Map Light

Corporate trade groups and nonprofits are spending more in Washington for advocacy and strategic communications than for lobbying, according to a study by MapLight, the Berkeley-based watchdog.

Studying the tax returns of 100 trade organizations and nonprofits, MapLight identified $535M spent for lobbying in 2017 and $675M for unregulated efforts to influence public policy.

That unregulated spending was listed as “consulting,” “advocacy,” “government affairs,” “coalitions,” “contributions,” “consortiums,” “special projects” “dues,” “memberships,” “subscriptions,” “programs” and “advocacy” expenses.

Those outlays allow business interests to exploit loopholes in lobbying rules that fail to cover staples of modern influence campaigns, such as strategic consulting, broadcast advertising, media relations, social media posts, polling and financing of astroturf campaigns, according to MapLight, which is dedicated to promoting “a more responsive, accountable, and representative democracy."

According to Internal Revenue Service rules, companies can give cash to trade groups to run campaigns on their behalf.

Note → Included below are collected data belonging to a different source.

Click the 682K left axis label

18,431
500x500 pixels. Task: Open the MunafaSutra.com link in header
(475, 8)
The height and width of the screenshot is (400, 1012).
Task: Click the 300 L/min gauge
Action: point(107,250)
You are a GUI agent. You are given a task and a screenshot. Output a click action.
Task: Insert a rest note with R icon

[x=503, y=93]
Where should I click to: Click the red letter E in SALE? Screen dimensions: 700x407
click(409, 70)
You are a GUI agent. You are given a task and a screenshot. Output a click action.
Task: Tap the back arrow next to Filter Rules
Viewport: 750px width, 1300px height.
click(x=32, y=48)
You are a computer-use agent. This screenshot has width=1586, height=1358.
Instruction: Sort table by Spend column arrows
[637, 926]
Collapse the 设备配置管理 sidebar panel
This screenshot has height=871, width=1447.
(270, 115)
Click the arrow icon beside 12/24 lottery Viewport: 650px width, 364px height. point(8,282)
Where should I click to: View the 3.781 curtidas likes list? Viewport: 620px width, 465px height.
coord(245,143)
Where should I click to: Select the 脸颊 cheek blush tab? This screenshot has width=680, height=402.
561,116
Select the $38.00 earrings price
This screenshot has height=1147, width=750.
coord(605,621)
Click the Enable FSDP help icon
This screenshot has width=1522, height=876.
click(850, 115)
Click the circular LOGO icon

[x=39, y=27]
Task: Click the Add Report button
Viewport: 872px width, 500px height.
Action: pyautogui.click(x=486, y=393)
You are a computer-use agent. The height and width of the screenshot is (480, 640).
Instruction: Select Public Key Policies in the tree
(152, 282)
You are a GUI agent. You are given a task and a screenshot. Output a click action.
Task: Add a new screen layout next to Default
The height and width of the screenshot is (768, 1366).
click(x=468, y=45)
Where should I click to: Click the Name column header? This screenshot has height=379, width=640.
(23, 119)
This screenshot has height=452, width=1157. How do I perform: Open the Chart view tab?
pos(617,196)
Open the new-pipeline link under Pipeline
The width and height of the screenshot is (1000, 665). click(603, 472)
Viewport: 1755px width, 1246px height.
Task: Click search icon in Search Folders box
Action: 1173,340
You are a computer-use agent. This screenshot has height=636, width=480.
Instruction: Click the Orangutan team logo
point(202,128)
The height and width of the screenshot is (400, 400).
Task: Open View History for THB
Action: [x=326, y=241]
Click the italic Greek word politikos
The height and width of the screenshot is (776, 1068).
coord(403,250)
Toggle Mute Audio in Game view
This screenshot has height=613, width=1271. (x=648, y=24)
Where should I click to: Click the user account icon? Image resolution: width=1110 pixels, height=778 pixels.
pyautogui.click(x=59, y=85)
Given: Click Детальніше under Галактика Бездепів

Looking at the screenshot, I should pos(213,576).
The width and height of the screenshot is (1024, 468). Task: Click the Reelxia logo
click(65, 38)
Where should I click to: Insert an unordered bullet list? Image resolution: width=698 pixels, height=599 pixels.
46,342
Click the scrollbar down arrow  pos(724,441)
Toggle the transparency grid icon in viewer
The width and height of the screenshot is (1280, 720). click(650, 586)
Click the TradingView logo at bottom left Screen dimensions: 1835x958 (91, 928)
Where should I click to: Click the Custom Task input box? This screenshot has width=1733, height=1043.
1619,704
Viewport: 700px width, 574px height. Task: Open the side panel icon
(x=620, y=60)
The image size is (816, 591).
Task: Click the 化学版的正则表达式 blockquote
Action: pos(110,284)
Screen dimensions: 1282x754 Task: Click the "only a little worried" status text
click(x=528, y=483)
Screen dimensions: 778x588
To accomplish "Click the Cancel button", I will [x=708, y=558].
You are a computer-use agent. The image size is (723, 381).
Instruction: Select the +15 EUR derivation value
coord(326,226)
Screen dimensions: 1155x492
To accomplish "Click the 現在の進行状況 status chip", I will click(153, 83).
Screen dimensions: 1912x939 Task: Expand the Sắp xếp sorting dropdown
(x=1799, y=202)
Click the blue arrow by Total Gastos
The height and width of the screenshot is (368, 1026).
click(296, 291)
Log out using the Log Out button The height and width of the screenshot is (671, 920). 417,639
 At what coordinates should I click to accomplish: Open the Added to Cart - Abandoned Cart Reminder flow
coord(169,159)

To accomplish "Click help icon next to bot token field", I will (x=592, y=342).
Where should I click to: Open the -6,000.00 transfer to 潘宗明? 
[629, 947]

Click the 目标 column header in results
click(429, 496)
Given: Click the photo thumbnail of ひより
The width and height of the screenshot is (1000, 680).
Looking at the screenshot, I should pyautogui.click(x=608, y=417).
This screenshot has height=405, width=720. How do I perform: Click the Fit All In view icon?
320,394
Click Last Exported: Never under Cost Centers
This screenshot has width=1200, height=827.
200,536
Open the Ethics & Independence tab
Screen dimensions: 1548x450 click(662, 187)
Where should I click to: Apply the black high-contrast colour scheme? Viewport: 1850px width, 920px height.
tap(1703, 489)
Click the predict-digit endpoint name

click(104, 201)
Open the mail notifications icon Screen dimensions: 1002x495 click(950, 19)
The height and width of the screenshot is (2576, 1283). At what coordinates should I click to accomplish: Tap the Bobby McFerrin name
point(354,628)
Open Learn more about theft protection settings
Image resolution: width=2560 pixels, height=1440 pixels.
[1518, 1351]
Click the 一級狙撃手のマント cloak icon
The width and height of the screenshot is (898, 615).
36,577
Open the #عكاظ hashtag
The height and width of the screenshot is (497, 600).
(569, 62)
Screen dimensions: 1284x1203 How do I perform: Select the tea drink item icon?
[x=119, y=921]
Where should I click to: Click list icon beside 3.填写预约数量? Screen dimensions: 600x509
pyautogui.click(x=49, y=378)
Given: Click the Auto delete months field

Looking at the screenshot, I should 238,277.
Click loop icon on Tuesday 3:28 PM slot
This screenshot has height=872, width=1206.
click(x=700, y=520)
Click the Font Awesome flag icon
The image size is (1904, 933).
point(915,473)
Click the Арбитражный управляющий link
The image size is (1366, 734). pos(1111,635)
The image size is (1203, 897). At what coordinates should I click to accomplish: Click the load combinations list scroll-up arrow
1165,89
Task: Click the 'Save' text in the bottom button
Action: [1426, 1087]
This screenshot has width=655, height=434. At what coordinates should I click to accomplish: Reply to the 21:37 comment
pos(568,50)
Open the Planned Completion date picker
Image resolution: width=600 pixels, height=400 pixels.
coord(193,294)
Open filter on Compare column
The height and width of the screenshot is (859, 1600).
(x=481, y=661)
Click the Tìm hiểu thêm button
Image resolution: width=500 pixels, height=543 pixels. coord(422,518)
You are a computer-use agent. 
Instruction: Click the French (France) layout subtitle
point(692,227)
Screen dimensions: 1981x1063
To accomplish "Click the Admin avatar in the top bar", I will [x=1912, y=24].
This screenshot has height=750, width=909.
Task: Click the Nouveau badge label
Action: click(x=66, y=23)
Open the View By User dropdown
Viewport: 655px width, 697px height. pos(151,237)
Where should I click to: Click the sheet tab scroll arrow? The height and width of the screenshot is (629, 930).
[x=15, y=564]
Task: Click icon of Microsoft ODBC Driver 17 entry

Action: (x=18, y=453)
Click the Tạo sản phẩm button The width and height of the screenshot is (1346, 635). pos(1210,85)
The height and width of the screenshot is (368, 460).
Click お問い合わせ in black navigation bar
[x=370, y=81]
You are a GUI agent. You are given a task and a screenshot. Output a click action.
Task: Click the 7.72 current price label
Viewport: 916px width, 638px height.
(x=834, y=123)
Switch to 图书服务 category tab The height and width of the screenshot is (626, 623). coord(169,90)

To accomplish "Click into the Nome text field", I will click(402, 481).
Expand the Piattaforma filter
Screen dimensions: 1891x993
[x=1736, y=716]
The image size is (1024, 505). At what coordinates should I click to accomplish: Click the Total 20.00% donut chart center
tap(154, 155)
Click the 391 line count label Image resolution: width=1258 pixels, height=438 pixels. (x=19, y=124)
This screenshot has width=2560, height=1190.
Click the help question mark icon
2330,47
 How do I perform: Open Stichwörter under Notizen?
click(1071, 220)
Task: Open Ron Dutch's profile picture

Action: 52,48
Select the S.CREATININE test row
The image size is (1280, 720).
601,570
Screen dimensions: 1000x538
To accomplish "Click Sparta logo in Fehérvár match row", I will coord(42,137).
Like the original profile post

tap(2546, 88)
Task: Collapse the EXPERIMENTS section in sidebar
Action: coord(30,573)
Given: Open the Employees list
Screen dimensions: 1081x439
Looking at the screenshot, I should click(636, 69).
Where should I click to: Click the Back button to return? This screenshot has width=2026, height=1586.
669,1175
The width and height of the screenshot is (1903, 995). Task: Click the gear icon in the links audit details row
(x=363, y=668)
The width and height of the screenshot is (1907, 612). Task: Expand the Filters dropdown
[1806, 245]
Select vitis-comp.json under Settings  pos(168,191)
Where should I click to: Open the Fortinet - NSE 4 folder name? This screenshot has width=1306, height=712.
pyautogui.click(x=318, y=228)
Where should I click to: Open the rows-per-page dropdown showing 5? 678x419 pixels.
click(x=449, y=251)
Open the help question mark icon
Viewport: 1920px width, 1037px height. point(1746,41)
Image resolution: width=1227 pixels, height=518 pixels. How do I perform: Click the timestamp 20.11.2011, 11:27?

MapLight cites the $100M-plus push by the US Chamber of Commerce on behalf of private health insurers against ObamaCare as the most successful example of secretive trade group spending,

Though ObamaCare become law, the Patient Protection and Affordable Care Act did not include a “public option,” which was fiercely opposed by private insurers.

MapLight calls advocacy spending “the darkest money in Washington.”